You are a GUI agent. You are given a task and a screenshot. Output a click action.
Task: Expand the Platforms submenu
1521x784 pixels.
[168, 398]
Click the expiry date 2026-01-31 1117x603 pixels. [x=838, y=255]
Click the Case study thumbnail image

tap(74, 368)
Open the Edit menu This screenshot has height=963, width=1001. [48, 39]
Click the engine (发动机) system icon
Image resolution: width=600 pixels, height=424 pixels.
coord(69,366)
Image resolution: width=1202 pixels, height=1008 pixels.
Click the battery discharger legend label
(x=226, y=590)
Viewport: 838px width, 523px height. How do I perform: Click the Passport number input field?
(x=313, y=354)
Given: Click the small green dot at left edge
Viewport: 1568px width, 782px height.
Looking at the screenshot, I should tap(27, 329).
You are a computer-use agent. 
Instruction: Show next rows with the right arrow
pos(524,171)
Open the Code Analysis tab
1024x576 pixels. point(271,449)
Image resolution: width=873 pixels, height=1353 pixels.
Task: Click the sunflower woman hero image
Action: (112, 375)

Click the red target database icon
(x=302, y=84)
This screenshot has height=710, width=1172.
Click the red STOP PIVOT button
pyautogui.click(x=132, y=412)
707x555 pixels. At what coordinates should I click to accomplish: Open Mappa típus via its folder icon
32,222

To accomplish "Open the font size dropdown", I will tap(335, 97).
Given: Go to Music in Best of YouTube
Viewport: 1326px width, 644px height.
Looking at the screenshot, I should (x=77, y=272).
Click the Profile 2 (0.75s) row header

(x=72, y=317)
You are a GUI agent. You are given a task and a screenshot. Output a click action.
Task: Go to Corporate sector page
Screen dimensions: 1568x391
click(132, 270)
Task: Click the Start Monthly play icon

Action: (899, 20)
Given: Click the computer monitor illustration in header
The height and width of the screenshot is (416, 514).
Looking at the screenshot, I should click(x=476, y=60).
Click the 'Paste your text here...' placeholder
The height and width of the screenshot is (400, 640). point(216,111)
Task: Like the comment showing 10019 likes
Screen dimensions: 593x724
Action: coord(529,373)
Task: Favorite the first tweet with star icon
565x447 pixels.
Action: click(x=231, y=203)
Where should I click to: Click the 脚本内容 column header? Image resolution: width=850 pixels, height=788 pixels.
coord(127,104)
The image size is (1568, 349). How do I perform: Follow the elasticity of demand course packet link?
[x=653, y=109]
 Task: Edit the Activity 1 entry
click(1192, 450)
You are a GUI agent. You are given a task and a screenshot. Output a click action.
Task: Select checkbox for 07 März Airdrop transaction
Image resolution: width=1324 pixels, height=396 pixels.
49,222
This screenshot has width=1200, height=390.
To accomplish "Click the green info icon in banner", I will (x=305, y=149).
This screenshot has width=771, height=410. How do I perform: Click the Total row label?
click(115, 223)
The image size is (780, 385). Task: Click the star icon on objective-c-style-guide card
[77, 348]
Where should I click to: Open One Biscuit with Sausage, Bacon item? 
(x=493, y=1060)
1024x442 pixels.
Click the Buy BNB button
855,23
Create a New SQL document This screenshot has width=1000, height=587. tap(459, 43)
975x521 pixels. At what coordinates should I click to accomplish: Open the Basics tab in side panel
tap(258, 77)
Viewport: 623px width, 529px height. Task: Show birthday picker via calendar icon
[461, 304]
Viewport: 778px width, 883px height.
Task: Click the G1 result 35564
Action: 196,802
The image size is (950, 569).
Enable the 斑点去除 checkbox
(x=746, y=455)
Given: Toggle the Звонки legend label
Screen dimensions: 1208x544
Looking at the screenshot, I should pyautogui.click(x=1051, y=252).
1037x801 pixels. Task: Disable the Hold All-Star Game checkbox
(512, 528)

---

The lines sought are those in the data above that include the string "computer"; copy each one.

- **Task solution**
You are a computer-use agent. 
Given: Click the computer monitor illustration in header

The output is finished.